The assumption is that after recessions, people and incomes just bounce back to where they were. The reality is that austerity programs - fiscal ones by government and monetary ones by central banks - are more like a boa constrictor tightening its coils around its prey. Every time the captured mouse breathes out, the constrictor squeezes tighter.
As mentioned, when central banks drop interest rates and people take on more private debt, government revenues go up and it helps balance the budget. That creates the impression of stability, but the reality is that there is 1:1 inverse relationship between private and public debt. When private debt goes up, public debt goes down. When public debt goes up, private debt goes down.
The correlation could not be more clear - this is a Government of Canada Chart, and public debt to private debt is a mirror image.
Annual Change in Financial Assets, 1991-2018
Source: Cansim table 36100580. ‘Private sector’ aggregates data for ‘Households and non-profit institutions serving households’, ‘Corporations’ and ‘Non-residents.’ ‘Governments’ is ‘General governments.’ Note: Series is the year-over-year change in quarterly values.
When the economy is suddenly flooded with new private debt, it creates a temporary boom. This is the reason that in the 1990s, so many governments started running surpluses. The Liberal Government in Canada did, the Clinton Democrats in the U.S. did, and Tony Blair in the UK did.
When the crash comes, it means that revenues drop and government stabilizers kick in. All financial crises start in the financial sector, because private lenders extend more credit than can be paid back, because so much of the economy is debt based, and while the economy is affected by shortages, crises, storms, disease, etc., debt keeps growing.
Inflating the cost of assets through debt means inflating the cost of overhead, for two reasons. When it comes to workers, they need higher and higher salaries to be able to pay their mortgages or rent. When it comes to business (including landlords), they need to increase prices in order to pay the debt on the assets they bought.
Many economists have been warning and calling for change, because the current policies are only making the situation worse. As William White said, today’s solutions are only making tomorrow’s problems worse.
It has to be emphasized - it is not just workers who have been hurt by this growing concentration of wealth - it’s businesses in the “real economy” who struggle to compete. Good jobs in productive industry have been crowded out by the debt while trillions in investment goes to inflating the price of real estate.
We’ll get to detailed solutions more in later chapters - but to reduce inequality and bring back healthy growth, we have to prune the overgrowth of debt.
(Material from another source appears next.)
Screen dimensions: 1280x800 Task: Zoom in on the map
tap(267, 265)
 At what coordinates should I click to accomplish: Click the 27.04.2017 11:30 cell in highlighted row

Central Banks can and should play a role, and as Adair Turner and William White have written, governments need a formal plan to help reduce private debt burdens, while providing access to non-debt capital for “real economy” business development that addresses some of the conflict costs.
In other words, we need a Marshal Plan to turn the economy around. Local supply chains, more competition, and Canadian ownership must all be a consideration.